Personal information
- Date of birth: 29 July 1999 (age 26)
- Place of birth: Wolfsberg, Austria
- Height: 1.97 m (6 ft 6 in)
- Position: Centre-back

Team information
- Current team: 1860 Munich
- Number: 24

Youth career
- 2006–2013: ATSV Wolfsberg
- 2013–2014: Wolfsberg
- 2014–2015: Sturm Graz
- 2012–2022: Wolfsberg

Senior career*
- Years: Team / Apps / (Gls)
- 2017–2024: Wolfsberger II / 65 / (6)
- 2021–2022: → Austria Wien II (loan) / 26 / (1)
- 2022–2024: Wolfsberger AC / 20 / (1)
- 2023–2024: → SpVgg Unterhaching (loan) / 37 / (1)
- 2024–: 1860 Munich / 36 / (0)

= Raphael Schifferl =

Austrian footballer (born 1999)

Raphael Schifferl (born 29 July 1999) is an Austrian professional footballer who plays as a centre-back for German club 1860 Munich.

==Career==
Schifferl is a youth product of ATSV Wolfsberg, Wolfsberg and Sturm Graz.
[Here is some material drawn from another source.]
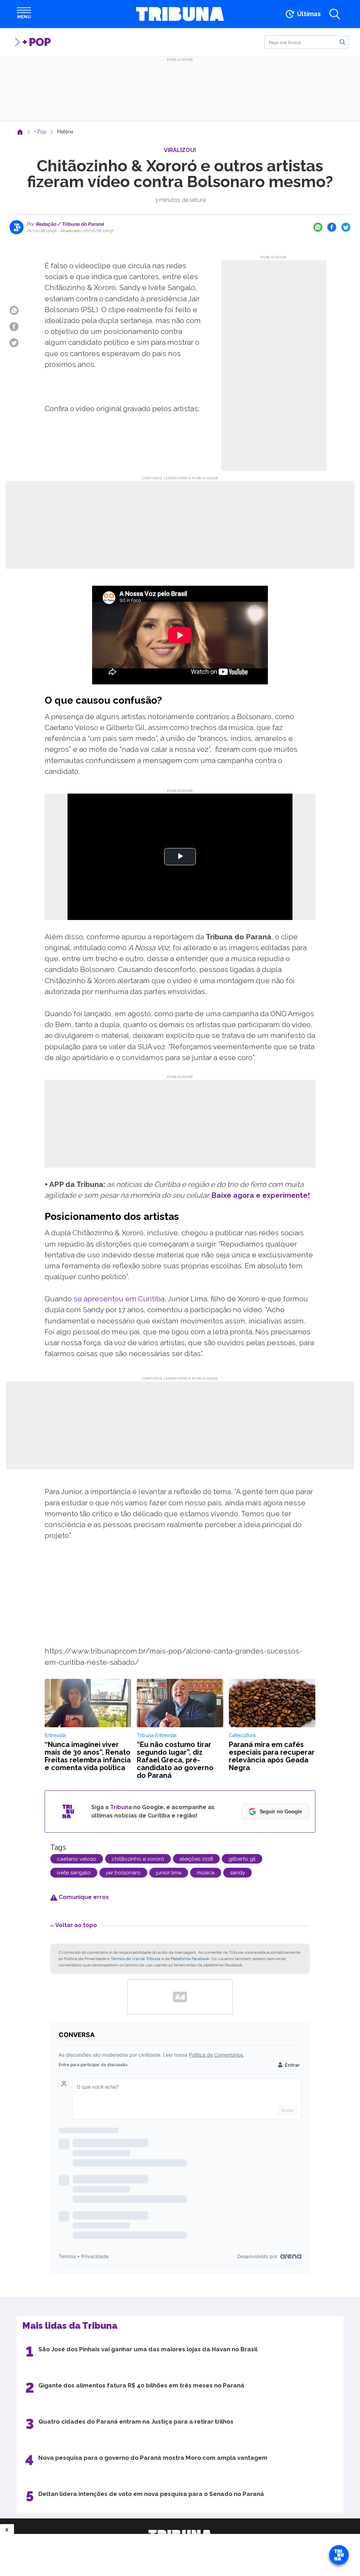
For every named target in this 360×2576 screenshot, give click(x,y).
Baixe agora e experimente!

He began his senior career with the reserves of Wolfsberg in 2017. On 22 June 2021, he joined Austria Wien's reserves on loan for the 2021–22 season. On 5 July 2022, he returned to Wolfsberg and extended his professional contract with them until the summer of 2025. He made his senior and professional debut with Wolfsberg in a 1–1 Austrian Football Bundesliga tie with Sturm Graz on 23 July 2022.

On 28 July 2023, Schifferl joined SpVgg Unterhaching in the German 3. Liga on a season-long loan.

For the 2024–25 season, Shifferl moved to 1860 Munich.